**WRITTEN TASKS**
(a) In the Composable class passage, what number does the method-chaining example print for pipeline(5)?
(b) From the Composable class passage, set down the part that begins at the words "# Method chaining!" and stops after "result = func(x)", copying it exactly.
(c) Say whether each statement agrees with the Composable class passage, answering yes or no and quoting the words that decide it. (i) The then method returns a Composable object. (ii) The trace decorator prints the function's name, its input and its result. (iii) In a composition made with then, other runs before self.
··· SUPPLIED PASSAGE ···
The Composable Class

A convenient class for composition.

class Composable:
    """A function with a compose method."""

    def __init__(self, func):
        self.func = func

    def __call__(self, *args, **kwargs):
        return self.func(*args, **kwargs)

    def then(self, other):
        """Compose: self first, then other."""
        def composed(*args, **kwargs):
            return other(self(*args, **kwargs))
        return Composable(composed)

# Usage
@Composable
def add_10(x):
    return x + 10

@Composable
def multiply_2(x):
    return x * 2

@Composable
def square(x):
    return x ** 2

# Method chaining!
pipeline = add_10.then(multiply_2).then(square)

print(pipeline(5))  # 900
# 5 → add_10 → 15 → multiply_2 → 30 → square → 900

Debugging Composition

Execution Tracing

def trace(func):
    """Decorator for debugging."""
    def wrapper(x):
        result = func(x)
        print(f"{func.__name__}({x}) = {result}")
        return result
    wrapper.__name__ = func.__name__
    return wrapper

# Apply trace
@trace
def add_10(x):
    return x + 10

@trace
def multiply_2(x):
    return x * 2

@trace
def square(x):
    return x ** 2

# Composition
pipeline = pipe(add_10, multiply_2, square)

print(pipeline(5))
··· MATERIAL SHOWN ···
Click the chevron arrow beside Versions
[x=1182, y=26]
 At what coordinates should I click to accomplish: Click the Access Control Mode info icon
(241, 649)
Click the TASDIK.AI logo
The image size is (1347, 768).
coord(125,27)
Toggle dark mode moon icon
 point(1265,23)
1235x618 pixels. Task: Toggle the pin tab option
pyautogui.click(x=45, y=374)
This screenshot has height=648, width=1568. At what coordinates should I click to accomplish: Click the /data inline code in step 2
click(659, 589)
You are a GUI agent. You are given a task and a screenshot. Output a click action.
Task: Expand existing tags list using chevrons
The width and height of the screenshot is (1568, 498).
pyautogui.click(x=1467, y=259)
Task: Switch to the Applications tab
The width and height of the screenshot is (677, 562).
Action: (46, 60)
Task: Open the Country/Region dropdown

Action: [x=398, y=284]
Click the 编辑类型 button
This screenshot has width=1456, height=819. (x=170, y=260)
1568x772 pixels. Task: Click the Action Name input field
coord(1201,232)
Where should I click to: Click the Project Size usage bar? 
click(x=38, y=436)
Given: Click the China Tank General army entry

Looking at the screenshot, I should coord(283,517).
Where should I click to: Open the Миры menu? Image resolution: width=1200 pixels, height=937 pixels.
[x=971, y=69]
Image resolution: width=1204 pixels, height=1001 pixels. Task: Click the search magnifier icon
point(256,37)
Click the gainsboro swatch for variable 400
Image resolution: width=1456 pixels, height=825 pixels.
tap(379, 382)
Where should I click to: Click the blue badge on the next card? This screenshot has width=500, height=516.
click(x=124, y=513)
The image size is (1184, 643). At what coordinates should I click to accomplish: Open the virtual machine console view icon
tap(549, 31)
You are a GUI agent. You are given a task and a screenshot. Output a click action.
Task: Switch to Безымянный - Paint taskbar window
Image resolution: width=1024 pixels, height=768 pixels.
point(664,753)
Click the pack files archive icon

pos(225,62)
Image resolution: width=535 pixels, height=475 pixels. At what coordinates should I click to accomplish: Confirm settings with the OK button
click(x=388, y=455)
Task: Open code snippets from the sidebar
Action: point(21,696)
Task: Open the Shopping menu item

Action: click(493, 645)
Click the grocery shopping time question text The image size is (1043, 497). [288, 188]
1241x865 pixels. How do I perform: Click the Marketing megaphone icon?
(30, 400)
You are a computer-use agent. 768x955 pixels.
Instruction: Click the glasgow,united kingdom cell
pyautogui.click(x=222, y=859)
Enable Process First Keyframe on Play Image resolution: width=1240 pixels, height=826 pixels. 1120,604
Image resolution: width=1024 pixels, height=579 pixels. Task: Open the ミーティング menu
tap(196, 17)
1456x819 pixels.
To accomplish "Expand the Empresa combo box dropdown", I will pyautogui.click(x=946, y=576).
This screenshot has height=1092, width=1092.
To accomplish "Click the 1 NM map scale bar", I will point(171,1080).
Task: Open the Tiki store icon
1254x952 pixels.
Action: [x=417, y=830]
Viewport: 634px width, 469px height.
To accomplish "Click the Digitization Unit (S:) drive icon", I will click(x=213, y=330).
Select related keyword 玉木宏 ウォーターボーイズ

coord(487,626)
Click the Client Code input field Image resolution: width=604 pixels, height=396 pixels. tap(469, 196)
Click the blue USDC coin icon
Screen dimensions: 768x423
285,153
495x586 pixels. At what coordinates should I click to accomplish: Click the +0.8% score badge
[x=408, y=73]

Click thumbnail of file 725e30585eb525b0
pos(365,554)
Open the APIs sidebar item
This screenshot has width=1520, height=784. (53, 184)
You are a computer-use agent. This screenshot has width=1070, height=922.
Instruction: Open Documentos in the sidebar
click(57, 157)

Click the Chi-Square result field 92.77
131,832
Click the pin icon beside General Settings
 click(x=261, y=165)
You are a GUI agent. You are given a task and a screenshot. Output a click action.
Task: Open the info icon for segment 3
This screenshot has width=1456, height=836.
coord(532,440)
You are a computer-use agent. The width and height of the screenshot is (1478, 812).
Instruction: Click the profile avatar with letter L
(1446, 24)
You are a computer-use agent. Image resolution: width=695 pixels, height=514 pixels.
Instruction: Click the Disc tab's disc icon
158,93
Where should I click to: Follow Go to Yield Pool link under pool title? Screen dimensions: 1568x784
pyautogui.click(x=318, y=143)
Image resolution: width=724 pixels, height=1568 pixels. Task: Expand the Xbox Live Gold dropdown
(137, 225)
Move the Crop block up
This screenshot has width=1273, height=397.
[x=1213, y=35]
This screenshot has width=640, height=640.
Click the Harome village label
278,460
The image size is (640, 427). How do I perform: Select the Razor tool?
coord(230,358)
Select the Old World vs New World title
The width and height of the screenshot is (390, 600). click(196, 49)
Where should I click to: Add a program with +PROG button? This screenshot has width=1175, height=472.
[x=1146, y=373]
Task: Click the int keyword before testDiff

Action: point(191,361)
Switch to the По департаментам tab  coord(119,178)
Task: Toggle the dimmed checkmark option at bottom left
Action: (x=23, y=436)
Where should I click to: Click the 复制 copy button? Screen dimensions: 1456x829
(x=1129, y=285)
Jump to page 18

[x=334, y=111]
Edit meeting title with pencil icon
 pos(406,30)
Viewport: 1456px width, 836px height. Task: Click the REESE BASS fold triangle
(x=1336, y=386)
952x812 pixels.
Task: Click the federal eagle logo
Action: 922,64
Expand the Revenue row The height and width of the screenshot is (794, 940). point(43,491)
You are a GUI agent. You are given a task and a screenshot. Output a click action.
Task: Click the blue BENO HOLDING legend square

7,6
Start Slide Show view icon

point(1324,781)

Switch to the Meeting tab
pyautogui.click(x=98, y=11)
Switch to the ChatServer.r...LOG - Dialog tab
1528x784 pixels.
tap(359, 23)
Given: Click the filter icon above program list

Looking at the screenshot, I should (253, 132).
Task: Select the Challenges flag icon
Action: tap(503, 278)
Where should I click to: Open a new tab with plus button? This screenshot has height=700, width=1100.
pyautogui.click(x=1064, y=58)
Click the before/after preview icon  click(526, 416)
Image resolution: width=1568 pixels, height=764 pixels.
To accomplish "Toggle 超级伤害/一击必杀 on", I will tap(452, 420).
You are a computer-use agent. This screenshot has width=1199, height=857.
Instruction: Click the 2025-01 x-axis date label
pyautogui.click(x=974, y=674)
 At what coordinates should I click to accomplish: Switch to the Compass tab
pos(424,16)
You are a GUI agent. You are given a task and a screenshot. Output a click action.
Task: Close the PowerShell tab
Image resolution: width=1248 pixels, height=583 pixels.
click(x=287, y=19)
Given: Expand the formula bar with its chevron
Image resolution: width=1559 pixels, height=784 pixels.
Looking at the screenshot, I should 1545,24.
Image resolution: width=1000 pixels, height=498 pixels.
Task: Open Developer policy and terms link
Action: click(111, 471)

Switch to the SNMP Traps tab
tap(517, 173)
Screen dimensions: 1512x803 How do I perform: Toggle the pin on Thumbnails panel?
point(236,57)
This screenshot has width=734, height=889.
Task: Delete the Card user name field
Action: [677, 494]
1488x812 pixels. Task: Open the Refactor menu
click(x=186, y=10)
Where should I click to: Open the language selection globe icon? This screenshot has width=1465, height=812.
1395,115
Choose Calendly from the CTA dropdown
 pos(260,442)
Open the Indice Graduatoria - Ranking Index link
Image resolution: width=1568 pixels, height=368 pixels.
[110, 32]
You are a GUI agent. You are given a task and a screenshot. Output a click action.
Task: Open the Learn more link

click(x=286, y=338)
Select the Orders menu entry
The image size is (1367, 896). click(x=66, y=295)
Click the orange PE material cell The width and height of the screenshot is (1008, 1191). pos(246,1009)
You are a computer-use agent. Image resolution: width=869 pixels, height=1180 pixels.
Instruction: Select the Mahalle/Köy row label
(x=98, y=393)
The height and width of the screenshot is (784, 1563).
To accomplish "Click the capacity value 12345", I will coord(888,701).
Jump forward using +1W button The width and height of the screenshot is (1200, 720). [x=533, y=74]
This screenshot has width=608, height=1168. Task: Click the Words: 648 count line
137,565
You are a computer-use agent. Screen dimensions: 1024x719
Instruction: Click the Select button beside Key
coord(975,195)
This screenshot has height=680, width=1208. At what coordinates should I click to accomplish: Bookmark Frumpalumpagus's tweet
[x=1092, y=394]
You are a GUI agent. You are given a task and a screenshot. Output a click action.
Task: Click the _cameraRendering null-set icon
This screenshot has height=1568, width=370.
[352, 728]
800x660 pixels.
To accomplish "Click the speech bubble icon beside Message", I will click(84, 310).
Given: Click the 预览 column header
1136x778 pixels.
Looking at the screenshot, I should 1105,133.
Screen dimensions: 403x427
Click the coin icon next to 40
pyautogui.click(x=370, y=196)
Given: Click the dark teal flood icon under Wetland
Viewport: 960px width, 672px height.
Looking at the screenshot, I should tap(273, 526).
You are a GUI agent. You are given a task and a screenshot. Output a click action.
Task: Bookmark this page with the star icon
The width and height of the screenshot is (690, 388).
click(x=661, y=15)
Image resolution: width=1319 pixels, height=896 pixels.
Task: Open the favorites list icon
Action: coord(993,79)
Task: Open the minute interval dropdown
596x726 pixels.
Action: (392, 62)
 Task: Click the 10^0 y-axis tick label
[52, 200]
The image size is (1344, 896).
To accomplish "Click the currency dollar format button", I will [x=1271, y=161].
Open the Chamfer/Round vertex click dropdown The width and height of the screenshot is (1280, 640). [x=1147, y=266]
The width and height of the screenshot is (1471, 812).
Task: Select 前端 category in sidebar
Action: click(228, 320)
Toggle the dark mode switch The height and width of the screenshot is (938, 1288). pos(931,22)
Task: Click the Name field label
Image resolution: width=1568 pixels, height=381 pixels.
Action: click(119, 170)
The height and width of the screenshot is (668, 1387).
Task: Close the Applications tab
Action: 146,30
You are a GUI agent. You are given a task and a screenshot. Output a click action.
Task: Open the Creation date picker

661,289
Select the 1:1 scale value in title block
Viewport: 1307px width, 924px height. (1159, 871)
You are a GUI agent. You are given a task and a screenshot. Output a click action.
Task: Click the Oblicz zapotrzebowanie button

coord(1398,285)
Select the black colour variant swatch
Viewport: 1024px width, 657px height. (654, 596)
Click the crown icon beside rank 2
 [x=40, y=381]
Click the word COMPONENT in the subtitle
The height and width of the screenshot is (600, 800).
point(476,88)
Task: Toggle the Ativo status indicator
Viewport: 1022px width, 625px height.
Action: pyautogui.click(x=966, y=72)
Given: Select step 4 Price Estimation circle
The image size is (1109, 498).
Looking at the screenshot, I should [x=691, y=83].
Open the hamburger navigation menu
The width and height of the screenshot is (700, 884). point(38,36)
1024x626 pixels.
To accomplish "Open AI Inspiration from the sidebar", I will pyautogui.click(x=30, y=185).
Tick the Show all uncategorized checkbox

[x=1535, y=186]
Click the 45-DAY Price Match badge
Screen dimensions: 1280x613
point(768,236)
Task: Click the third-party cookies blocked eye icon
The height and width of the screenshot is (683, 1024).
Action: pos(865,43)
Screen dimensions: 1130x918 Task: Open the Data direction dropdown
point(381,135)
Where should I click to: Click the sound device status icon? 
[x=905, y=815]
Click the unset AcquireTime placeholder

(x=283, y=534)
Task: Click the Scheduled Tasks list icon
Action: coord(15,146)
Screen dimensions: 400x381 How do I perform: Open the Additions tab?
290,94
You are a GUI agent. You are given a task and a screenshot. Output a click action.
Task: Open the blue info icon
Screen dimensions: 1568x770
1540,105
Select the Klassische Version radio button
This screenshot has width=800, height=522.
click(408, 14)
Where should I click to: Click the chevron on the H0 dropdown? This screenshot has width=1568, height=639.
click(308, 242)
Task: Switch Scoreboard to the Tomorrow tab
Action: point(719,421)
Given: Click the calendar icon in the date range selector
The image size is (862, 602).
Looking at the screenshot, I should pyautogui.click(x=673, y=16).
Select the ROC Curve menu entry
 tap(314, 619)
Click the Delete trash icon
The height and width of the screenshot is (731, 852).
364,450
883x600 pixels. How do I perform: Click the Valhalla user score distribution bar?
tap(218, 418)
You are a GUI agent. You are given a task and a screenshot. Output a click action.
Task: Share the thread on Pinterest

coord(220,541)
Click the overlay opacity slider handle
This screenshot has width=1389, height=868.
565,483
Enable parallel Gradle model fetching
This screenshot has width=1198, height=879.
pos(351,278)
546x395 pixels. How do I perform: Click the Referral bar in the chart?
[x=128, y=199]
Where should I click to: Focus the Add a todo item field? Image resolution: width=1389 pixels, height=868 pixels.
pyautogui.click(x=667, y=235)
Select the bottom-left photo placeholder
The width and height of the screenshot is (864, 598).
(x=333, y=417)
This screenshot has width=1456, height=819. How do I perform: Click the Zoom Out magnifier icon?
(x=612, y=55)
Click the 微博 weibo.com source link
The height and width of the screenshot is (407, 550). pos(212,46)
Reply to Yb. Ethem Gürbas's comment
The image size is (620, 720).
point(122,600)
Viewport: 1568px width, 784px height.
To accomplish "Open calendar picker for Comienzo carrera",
···
**RESPONSES**
(a) 900

(b)
# Method chaining!
pipeline = add_10.then(multiply_2).then(square)

print(pipeline(5))  # 900
# 5 → add_10 → 15 → multiply_2 → 30 → square → 900

Debugging Composition

Execution Tracing

def trace(func):
    """Decorator for debugging."""
    def wrapper(x):
        result = func(x)

(c)
(i) Yes: "return Composable(composed)"
(ii) Yes: "print(f"{func.__name__}({x}) = {result}")"
(iii) No: "Compose: self first, then other."